**The data:**
───
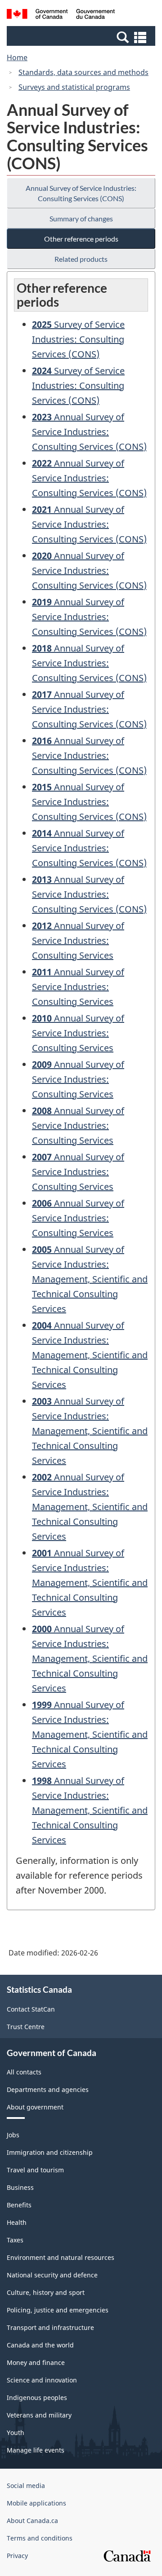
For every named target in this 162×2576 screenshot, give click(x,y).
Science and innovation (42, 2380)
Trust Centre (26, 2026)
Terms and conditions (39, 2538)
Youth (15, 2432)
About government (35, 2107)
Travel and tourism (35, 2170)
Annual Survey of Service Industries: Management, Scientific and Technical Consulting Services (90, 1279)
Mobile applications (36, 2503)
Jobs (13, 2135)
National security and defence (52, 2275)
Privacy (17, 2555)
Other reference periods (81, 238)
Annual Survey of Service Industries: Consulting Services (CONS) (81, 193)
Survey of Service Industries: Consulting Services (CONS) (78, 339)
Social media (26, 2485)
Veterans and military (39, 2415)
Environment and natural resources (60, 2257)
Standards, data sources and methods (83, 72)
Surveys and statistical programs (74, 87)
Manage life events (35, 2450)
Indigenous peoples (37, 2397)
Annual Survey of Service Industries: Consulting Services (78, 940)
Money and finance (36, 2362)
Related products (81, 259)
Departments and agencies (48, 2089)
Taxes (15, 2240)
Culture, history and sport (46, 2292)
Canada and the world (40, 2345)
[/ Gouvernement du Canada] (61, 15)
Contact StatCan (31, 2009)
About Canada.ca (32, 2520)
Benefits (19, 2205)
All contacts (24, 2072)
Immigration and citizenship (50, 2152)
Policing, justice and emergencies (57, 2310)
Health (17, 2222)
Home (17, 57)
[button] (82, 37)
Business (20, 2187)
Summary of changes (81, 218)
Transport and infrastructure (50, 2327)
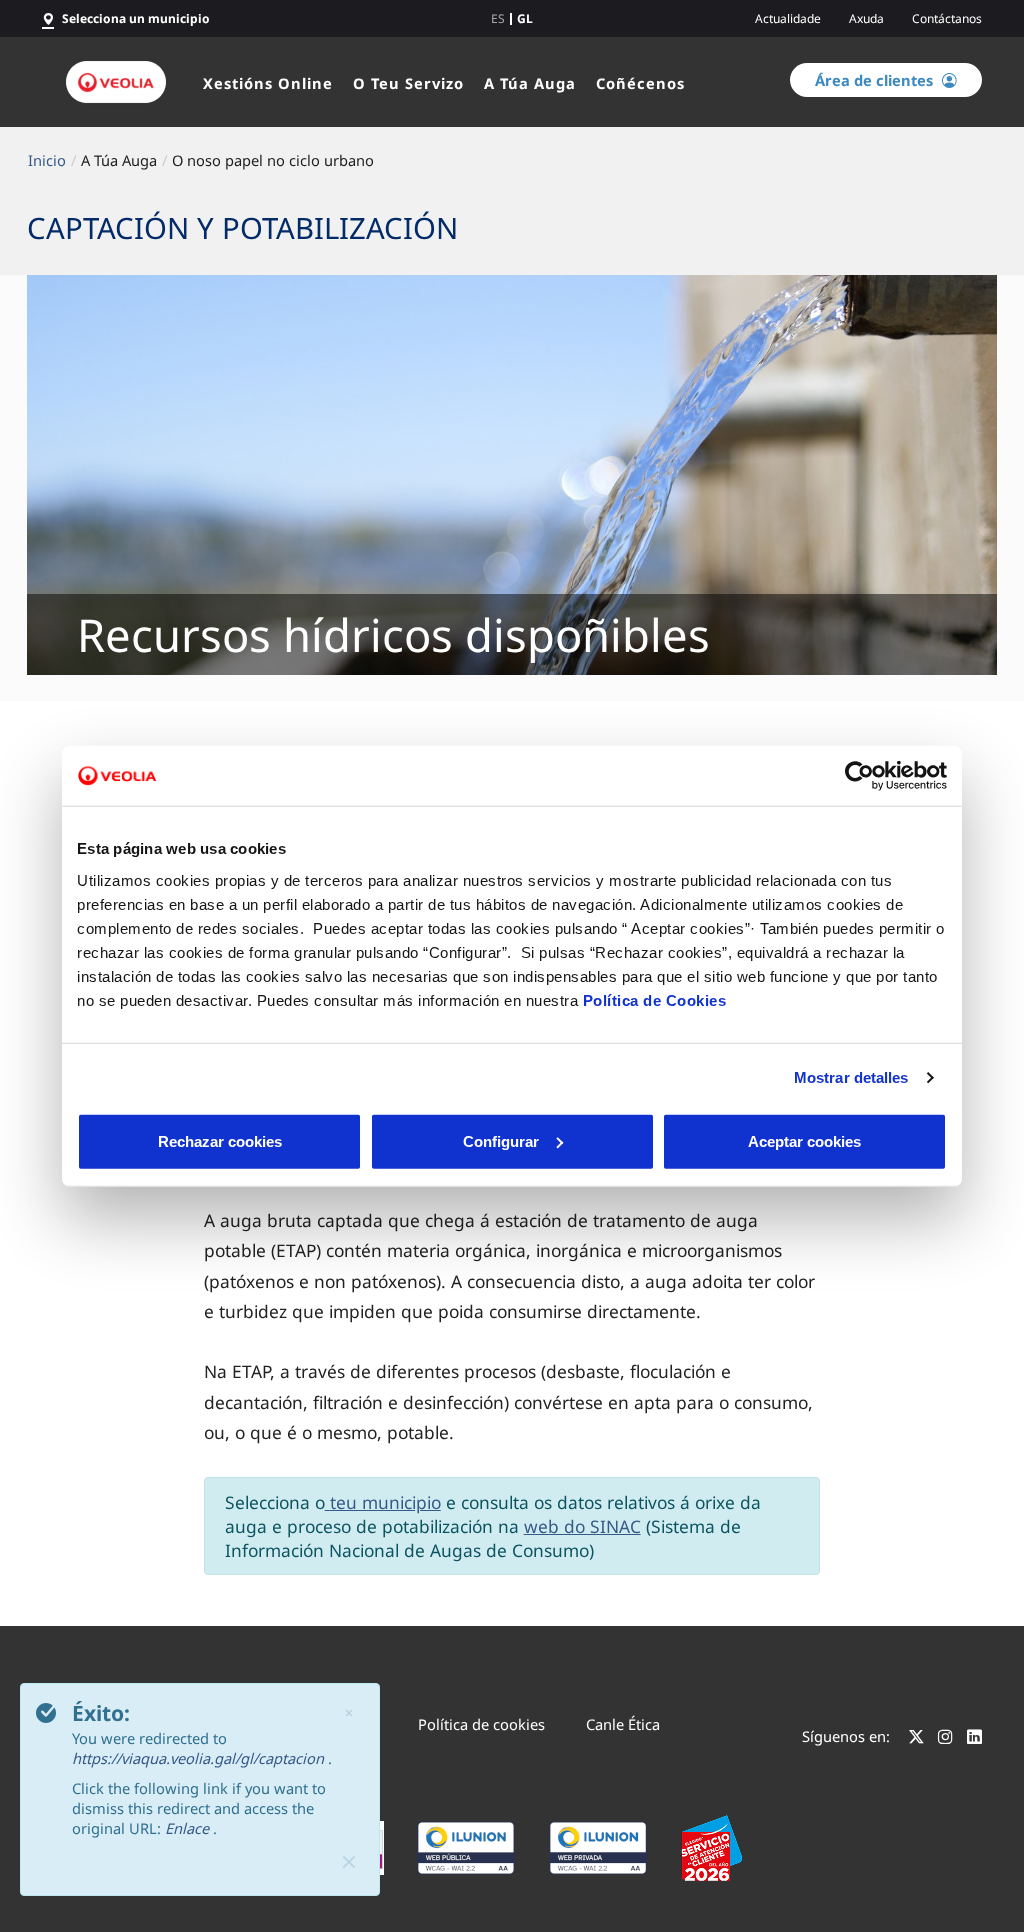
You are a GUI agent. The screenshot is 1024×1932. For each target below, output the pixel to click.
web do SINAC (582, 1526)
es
───
**Problem statement:** The required answer is the run of lines above, starting at the line with "About government (35, 2107)" and ending at the line with "Environment and natural resources (60, 2257)", reproduced exactly with both ends.

**Answer area:**
About government (35, 2107)
Travel and tourism (35, 2170)
Annual Survey of Service Industries: Management, Scientific and Technical Consulting Services (90, 1279)
Mobile applications (36, 2503)
Jobs (13, 2135)
National security and defence (52, 2275)
Privacy (17, 2555)
Other reference periods (81, 238)
Annual Survey of Service Industries: Consulting Services (CONS) (81, 193)
Survey of Service Industries: Consulting Services (CONS) (78, 339)
Social media (26, 2485)
Veterans and military (39, 2415)
Environment and natural resources (60, 2257)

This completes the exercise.